Introducing DirectX Factor

January 3, 2013
New York, NY

I am thrilled to announce that beginning in the January 2013 issue of MSDN Magazine, I will be writing a new column called DirectX Factor focusing on using DirectX in Windows 8 (and Windows Phone 8) applications. You can read the first installment on line, as well as Michael Desmond's Editor's Note about the new column.

Like many developers, I've been very intrigued by the strategy Microsoft has taken with Windows 8. For writing Windows Store applications, three general approaches are available, all of which combine a markup langauge and a programming language:

Regardless of the implications of Alan Turing's famous 1936 paper on computability — that all programming languages satisfying a minimum set of capabilities are equivalent — many of us have given up pursuing the grail of a single programming language and a single platform suitable for all applications. In real life, there is no such thing. Turing's analysis says nothing about important issues such as syntactic and semantic flexibility and concision, programmer productivity, ease of debugging, program assurance, and performance. Every programming language has different strengths, and the choice of a programming language and programming interface must be based on a balanced analysis of all these needs.

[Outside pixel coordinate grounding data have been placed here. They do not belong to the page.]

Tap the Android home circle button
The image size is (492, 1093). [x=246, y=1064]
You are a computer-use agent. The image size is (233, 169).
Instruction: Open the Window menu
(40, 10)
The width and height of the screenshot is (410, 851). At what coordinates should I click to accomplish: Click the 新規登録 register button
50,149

If your needs don't require intense number crunching or high-performance graphics or audio, you'll probably gravitate towards the conveniences of a managed language like C# or Visual Basic, or the familiarity of JavaScript, in writing your Windows 8 programs.

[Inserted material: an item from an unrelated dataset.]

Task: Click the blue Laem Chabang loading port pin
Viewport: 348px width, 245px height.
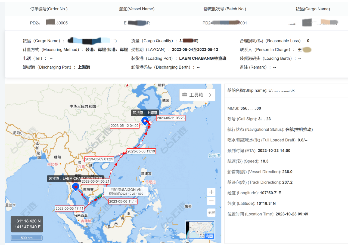Action: [x=75, y=186]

But for those needs where every nanosecond counts, you have the option of using a language that compiles into native machine code, and which gives you access to the powerful audio and graphics facilities of DirectX. The challenges of using C++ with DirectX in Windows 8 (and Windows Phone 8) applications is the focus of this new DirectX Factor column.

Yes, I know about SharpDX and SlimDX that provide access to DirectX through managed languages. And I have experience with XNA, first on the Zune HD and then on Windows Phone 7. But think about it: If you're using DirectX for performance, isn't it a little bizarre to begin the job by wrapping all the APIs in another layer of code just so you can access them from a managed language?

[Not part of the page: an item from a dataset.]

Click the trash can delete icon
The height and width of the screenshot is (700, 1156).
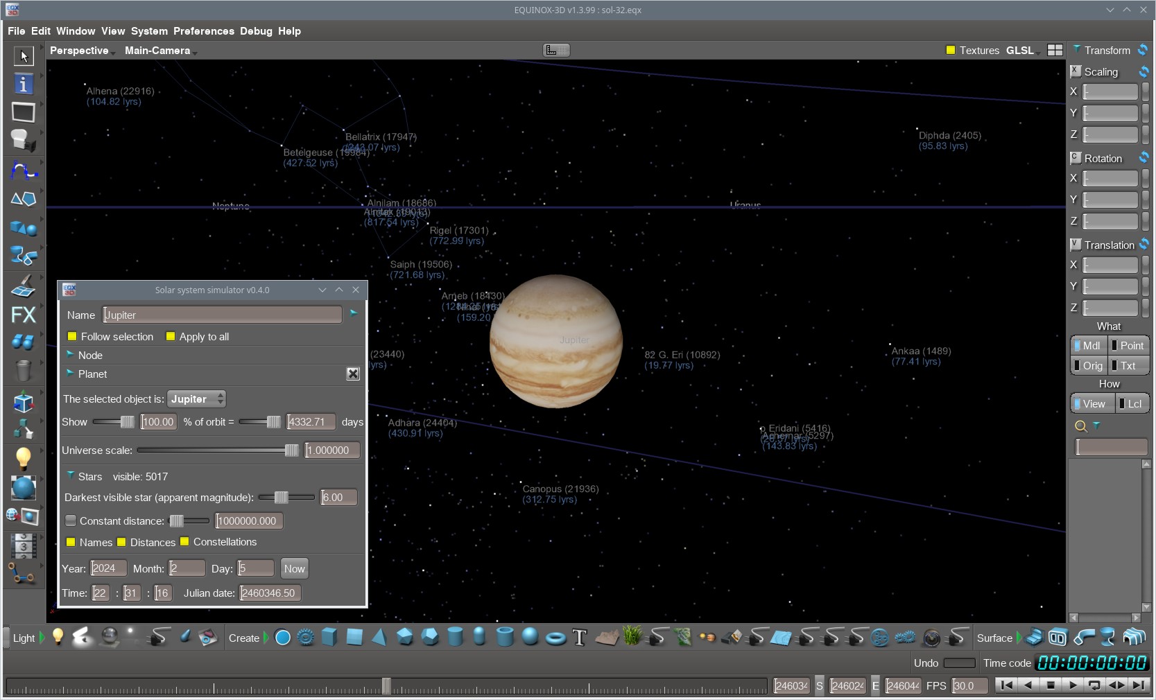click(x=24, y=371)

If you want to write the bulk of your program in C# or Visual Basic or JavaScript, it makes much more sense to write the high-performance code directly in C++ and consolidate it in a Windows Runtime Component that can then be accessed from these other languages.

This new DirectX Factor column in no way implies that I've "given up" on C# and XAML. If I encounter a Windows 8 programming job that requires rather simple graphics — or none at all — I'm still much more inclined to favor a C# and XAML solution. I can code faster, debug faster, and get the program running faster, and I don't have to worry about free, delete, and Release.

But the year 2013 marks a 10-year anniversary* for me of doing C# and XAML programming, and there are times when both programmers and writers need a fresh challenge. DirectX is nothing if not challenging, and I'm getting real kicks from working with it.

I'm very excited about DirectX Factor. I hope to do many cool things with Windows 8 and DirectX in the months ahead, and I hope you'll come along for the ride.


* A 10-year anniversary working with XAML is indeed coming up for me: In April 2003 I signed a contract for a book entitled Programming the Windows Client Platform that eventually became my first WPF book, Applications = Code + Markup, and in the late summer of 2013 [Correction: 2003] I wrote the article "Create Real Apps Using New Code and Markup Model" that described the platform then known as Avalon.